**CONSIGNA 1**
Según el texto sobre Arnau Casas, ¿de qué dos centrales ya se ha explicado la vida?
**CONSIGNA 2**
Continúa el texto sobre Arnau Casas a partir de su última frase.

**TEXTO DEL EJERCICIO**
===============

Arnau Casas es un central que es capaz de transformar una entrada a un rival en algo bonito de ver

Arnau Casas, en un encuentro con el brazalete de capitán
Arnau Casas, en un encuentro con el brazalete de capitán | sport

La generación del 2004 es excelente. Para servidor, la mejor. Y parte de ‘culpa’ de ese favoritismo por los jugadores que están en el Cadete B lo tiene el gran repertorio que tienen de centrales. Tienen para todos los gustos. Ya os hemos explicado la vida de Diego Almeida y Pol Muñoz, pronto la de Gerard González pero hoy es el turno de Arnau Casas. Un central que destila elegancia por donde pasa. Y eso, en un central, es muy complicado ya que el trabajo del defensa es evitar el gol del conjunto rival. Es decir, evitar lo más bonito que hay en el fútbol que es celebrar un gol. Pero Arnau consigue hacerlo bonito. Tiene una forma de jugar que le ayuda a ello. Es de esos jugadores, que cuando ves el partido te dan ganas de que el balón pase más por sus pies o los contrarios le intenten regatear. Para que me entiendan, Arnau es de esos jugadores que cuando va al suelo a robar el balón, donde la mayoría nos haríamos daño, consigue llevarse el balón con sigilo y quedando bien a cámara. Algo muy difícil de conseguir.

===============

**MATERIAL SIGUIENTE**
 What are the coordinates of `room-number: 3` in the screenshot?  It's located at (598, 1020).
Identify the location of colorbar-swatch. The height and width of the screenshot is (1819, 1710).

===============

**RESPUESTA ESCRITA 1**
De Diego Almeida y Pol Muñoz.

**RESPUESTA ESCRITA 2**
En la formación de Arnau hay dos entrenadores que han sido claves para llegar a su nivel actual. Ellos son Eric Campos, actual segundo entrenador del Alevín A del Barça, y Javi Lacambra, hombre de confianza de Mazinho para captar a los mejores jugadores del fútbol base. Como vemos,  dos hombres con mucho futuro en este mundo y de los cuales Arnau aprendió muchos. Con los dos coincidió en la Damm, el equipo dónde se formó antes de fichar por el FC Barcelona en su primera temporada en fútbol 11. El último año en la Damm, en el Alevín A, fue de los mejores de su carrera. Con Arnau en el eje de la zaga y Xavi Planas, compañero suyo en el Cadete B, en la punta de ataque tenían un equipo temible. A punto estuvieron de ganarle la Copa Catalunya al Barça y se clasificaron para la gase nacional de la Danone Nations Cup.  

En la Damm triunfó pero antes de fichar por el conjunto cervecero pasó por otros equipos. Como es habitual, a Arnau le encantaba el balón desde bien pequeño. Empezó a jugar en el club de su barrio, el Mira-sol, donde tuvo a Miquel de entrenador durante dos años. Aún se acuerda de esa etapa. Después pasó por el Sant Cugat, también tuvo a un Miquel como entrenador pero en este caso se trataba de Miquel Bonamic, con el que ganó su primer campeonato liguero. De eso ya han pasado unos años, pero a Arnau no se le olvida sus raíces e intenta siempre estar con los pies en el suelo, clave en el mundo del fútbol actual donde se mueven cifras desorbitadas. Si no puede triunfar de futbolista, en su cabeza ya rondan algunas ideas para dedicar su vida. Eso sí, el deporte reina entre sus preferencias con las profesiones de preparador físico o fisioterapeuta aunque tampoco descarta ser abogado. 

Como futbolista, Arnau destaca en la salida de balón y en su rapidez al corte. Lo decíamos al principio, sabes que si va al suelo, se lleva el balón. Sí o sí. El tiempo dirá donde está su límite pero en el MIC ya demostró que aún no ha tocado techo. Con el Cadete A se hizo el amo y señor del eje de la zaga y encandiló a todos los presentes. Promete.